Protein found in humans

Interleukin 12 receptor, beta 2 subunit is a subunit of the interleukin 12 receptor. IL12RB2 is its human gene. IL12RB2 orthologs have been identified in all mammals for which complete genome data are available.

The protein encoded by this gene is a type I transmembrane protein identified as a subunit of the interleukin 12 receptor complex. The co-expression of this and IL12Rβ1 proteins was shown to lead to the formation of high-affinity IL12 binding sites and reconstitution of IL12 dependent signaling. While the IL12Rβ1 subunit is constitutively expressed, the expression of the IL12RB2 gene is up-regulated by interferon gamma. In Th1 cells, IL-12 signaling through the IL12 receptor leads to the phosphorylation of STAT4 and continued Th1 differentiation.

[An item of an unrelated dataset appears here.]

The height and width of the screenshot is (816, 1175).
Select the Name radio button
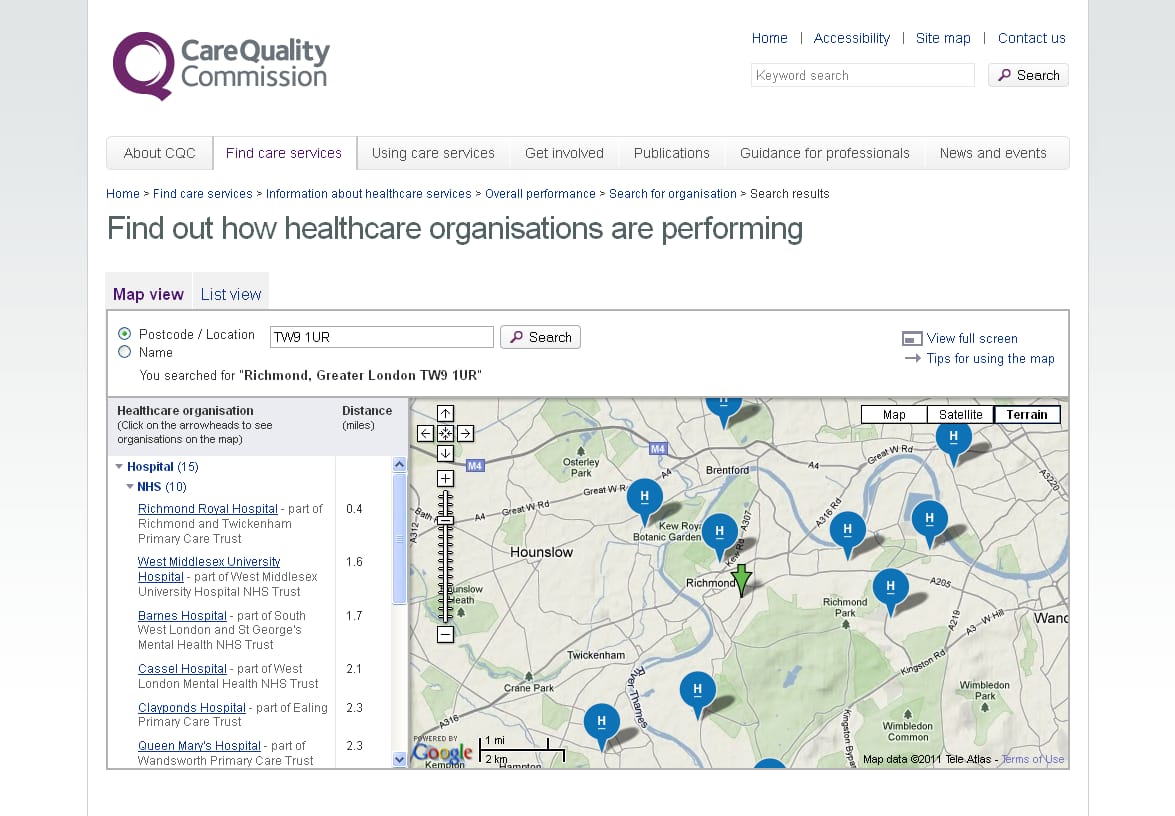[x=125, y=352]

The IL12Rβ2 subunit plays an important role in Th1 cell differentiation, since its absence leads to an abortive Th1 differentiation that has dysfunctional production of Th1 effector molecules. The up-regulation of this gene is found to be associated with a number of infectious diseases, such as Crohn's disease and leprosy, which is thought to contribute to the inflammatory response and host defense.

==Interactions==
Interleukin 12 receptor, beta 2 subunit has been shown to interact with Janus kinase 2.

==RNA editing==
The mRNA of this protein is subject to RNA editing.